Ingredients
Scale
- 2 cups all-purpose flour
- 1 tsp baking powder
- 1/2 tsp baking soda
- 1/2 tsp salt
- 1/2 cup unsalted butter, softened
- 3/4 cup granulated sugar
- 2 large eggs
- 1 tsp vanilla extract
- 1/2 cup sour cream or Greek yogurt
- 1 1/2 cups diced apples (peeled)
- 1/3 cup brown sugar
- 1 tbsp ground cinnamon
- 1/2 cup powdered sugar
- 1–2 tbsp milk or cream
- 1/4 tsp vanilla extract
Instructions
- Preheat your oven to 350°F (175°C). Grease a 9×5-inch loaf pan and line it with parchment paper for easy removal.
- In a medium bowl, whisk together the flour, baking powder, baking soda, and salt until evenly combined. Set aside.
- In a large mixing bowl, beat together the softened butter and granulated sugar using an electric mixer until the mixture is light and creamy.
- Add eggs one at a time, then mix in the vanilla extract.
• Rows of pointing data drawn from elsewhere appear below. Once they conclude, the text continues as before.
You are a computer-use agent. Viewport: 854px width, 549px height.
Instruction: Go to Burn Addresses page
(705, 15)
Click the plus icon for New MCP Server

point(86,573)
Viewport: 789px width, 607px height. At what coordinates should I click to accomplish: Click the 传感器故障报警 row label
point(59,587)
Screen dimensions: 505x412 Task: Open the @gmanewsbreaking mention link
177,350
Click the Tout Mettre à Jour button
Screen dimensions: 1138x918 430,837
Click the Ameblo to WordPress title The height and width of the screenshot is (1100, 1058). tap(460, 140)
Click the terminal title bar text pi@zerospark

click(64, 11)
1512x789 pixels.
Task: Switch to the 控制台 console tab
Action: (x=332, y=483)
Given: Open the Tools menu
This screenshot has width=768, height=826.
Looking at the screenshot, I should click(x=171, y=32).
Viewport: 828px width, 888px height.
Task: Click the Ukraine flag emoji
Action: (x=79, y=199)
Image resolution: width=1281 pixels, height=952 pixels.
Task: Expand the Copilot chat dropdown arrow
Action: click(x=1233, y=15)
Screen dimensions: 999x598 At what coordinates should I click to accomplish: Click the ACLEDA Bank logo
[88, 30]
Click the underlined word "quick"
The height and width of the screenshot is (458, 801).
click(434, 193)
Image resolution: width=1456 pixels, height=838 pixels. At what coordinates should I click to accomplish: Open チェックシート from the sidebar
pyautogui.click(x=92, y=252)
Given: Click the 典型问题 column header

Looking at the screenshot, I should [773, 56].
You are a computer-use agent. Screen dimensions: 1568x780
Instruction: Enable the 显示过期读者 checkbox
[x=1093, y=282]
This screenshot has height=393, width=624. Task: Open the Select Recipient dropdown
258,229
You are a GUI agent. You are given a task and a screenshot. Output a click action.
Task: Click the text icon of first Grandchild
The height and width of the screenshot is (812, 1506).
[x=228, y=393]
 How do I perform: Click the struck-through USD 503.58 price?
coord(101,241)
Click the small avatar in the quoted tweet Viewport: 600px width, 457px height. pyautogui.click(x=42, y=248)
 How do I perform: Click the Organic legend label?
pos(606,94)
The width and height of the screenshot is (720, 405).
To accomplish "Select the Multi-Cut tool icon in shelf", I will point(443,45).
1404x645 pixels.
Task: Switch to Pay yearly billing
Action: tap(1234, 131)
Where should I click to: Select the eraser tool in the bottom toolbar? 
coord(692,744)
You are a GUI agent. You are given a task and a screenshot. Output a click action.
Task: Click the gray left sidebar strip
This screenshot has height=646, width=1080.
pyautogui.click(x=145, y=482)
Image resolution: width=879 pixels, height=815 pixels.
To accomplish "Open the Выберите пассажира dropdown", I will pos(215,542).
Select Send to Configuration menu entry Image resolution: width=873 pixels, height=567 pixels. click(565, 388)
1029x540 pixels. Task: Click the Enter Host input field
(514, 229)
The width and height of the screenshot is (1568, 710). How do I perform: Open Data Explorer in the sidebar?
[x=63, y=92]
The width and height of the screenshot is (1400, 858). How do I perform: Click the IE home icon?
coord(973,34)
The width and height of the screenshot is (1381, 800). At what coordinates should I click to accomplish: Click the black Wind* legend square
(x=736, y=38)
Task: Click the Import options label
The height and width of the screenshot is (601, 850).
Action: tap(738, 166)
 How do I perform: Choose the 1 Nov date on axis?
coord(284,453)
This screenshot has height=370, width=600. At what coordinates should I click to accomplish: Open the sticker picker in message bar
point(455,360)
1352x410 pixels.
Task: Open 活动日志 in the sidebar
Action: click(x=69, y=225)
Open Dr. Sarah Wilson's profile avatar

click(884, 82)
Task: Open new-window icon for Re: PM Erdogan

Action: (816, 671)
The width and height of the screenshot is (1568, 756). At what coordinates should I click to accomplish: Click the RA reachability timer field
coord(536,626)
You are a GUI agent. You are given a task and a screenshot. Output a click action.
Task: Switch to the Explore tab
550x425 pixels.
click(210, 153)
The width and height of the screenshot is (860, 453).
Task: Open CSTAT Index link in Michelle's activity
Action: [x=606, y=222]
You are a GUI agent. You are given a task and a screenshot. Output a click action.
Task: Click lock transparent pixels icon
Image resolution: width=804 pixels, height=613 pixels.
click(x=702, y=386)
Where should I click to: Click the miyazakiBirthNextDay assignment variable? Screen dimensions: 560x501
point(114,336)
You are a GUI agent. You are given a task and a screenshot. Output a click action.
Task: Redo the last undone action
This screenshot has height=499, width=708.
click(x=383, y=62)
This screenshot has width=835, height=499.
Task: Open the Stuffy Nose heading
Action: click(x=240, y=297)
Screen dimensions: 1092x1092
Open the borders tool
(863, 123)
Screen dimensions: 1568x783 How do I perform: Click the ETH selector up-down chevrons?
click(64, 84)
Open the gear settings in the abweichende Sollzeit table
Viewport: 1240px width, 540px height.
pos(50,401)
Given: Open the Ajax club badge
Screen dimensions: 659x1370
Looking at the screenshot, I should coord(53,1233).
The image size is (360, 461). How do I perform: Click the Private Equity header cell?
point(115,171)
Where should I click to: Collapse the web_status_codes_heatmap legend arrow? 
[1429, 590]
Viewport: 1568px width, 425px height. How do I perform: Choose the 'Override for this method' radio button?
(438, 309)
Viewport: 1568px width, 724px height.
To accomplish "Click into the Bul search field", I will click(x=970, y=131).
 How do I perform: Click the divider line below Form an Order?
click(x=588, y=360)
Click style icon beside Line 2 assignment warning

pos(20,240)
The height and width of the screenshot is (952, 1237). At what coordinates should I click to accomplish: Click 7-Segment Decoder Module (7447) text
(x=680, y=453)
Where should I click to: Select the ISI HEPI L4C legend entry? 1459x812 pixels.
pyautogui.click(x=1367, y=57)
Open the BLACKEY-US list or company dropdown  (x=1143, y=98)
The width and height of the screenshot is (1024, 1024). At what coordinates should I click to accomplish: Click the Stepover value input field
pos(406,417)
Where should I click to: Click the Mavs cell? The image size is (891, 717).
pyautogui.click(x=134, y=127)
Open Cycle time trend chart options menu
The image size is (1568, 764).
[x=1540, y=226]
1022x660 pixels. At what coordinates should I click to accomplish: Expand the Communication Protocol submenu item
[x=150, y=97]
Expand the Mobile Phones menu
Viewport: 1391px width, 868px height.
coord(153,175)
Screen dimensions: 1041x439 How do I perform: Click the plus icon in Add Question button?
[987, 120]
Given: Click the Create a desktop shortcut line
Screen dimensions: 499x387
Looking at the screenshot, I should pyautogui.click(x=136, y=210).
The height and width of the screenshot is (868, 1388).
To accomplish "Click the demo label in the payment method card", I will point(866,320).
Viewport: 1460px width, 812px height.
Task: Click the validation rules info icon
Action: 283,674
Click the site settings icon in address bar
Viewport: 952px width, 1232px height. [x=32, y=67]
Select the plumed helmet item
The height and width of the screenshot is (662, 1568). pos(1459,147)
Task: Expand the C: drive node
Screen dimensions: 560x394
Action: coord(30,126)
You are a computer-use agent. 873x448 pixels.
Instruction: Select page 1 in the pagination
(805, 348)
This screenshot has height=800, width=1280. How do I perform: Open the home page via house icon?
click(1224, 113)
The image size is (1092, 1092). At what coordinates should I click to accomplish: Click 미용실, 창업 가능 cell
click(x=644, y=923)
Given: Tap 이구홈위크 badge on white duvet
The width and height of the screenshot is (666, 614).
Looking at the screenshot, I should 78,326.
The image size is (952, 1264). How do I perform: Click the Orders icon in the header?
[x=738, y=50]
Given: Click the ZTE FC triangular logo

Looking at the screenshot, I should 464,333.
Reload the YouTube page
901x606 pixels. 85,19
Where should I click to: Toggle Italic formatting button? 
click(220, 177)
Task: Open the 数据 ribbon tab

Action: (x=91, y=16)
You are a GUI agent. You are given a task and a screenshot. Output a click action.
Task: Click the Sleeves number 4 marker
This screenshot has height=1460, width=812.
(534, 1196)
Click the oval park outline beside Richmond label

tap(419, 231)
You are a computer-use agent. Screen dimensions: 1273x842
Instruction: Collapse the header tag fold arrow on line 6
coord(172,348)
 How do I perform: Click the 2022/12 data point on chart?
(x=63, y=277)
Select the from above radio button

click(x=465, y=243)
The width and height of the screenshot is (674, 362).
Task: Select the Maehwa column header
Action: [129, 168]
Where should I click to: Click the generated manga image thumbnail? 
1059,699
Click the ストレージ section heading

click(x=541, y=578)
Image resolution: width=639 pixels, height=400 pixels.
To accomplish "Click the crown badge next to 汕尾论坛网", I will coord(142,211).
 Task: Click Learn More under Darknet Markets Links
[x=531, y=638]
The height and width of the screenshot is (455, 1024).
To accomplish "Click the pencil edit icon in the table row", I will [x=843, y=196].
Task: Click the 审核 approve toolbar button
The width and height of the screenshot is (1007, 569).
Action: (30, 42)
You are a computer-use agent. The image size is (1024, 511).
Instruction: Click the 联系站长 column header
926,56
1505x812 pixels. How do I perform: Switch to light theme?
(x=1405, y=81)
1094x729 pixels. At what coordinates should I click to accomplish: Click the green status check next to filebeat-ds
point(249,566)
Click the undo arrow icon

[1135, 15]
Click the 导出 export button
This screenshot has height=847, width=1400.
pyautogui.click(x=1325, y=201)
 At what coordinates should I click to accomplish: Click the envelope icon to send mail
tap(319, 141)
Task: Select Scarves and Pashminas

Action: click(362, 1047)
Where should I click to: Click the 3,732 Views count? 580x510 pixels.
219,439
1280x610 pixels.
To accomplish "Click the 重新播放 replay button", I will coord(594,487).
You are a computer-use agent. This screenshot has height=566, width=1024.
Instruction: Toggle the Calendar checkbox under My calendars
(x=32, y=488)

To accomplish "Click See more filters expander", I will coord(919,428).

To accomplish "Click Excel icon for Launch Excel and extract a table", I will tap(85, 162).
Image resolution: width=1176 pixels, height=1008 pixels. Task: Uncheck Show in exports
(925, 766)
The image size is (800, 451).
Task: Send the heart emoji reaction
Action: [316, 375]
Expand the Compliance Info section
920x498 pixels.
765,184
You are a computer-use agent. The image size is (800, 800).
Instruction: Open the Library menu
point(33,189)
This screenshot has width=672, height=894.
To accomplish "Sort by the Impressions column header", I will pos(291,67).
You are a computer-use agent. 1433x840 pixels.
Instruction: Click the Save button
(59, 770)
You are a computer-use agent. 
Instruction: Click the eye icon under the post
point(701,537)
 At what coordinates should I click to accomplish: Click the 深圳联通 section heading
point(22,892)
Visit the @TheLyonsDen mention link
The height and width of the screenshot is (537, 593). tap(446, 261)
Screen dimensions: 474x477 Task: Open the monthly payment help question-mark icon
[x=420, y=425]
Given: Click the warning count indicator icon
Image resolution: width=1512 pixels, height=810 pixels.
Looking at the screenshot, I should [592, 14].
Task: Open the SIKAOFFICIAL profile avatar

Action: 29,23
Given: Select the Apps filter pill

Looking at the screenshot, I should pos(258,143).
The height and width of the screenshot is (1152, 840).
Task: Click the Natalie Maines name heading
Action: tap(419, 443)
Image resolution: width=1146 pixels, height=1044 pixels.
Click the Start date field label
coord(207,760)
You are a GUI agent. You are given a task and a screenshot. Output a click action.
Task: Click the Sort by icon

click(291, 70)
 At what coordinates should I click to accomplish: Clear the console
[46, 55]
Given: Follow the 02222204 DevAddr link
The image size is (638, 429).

Beat until everything is thoroughly combined and the batter is smooth.
- Mix in the sour cream (or Greek yogurt) until just combined, ensuring a moist and tender bread texture.
- Gradually stir the dry ingredients into the wet batter, mixing just until no flour patches remain. Don’t overmix.
- Gently fold in the diced, peeled apples until evenly distributed throughout the batter.
- In a small bowl, mix together the brown sugar and ground cinnamon until well blended.
- Pour half of the batter into the prepared pan. Sprinkle with half the cinnamon mixture. Top with remaining batter and finish with the rest of the cinnamon sugar. Use a knife to gently swirl the mixture for a marbled effect.
- Bake in the preheated oven for 50–60 minutes, or until a toothpick inserted into the center comes out clean or with a few moist crumbs.
- Let the bread cool in the pan for 15 minutes. Then, remove from the pan and set on a wire rack to cool completely.
- In a small bowl, whisk together powdered sugar, milk or cream, and vanilla extract until smooth and pourable. Drizzle thoroughly over the cooled loaf before slicing and serving.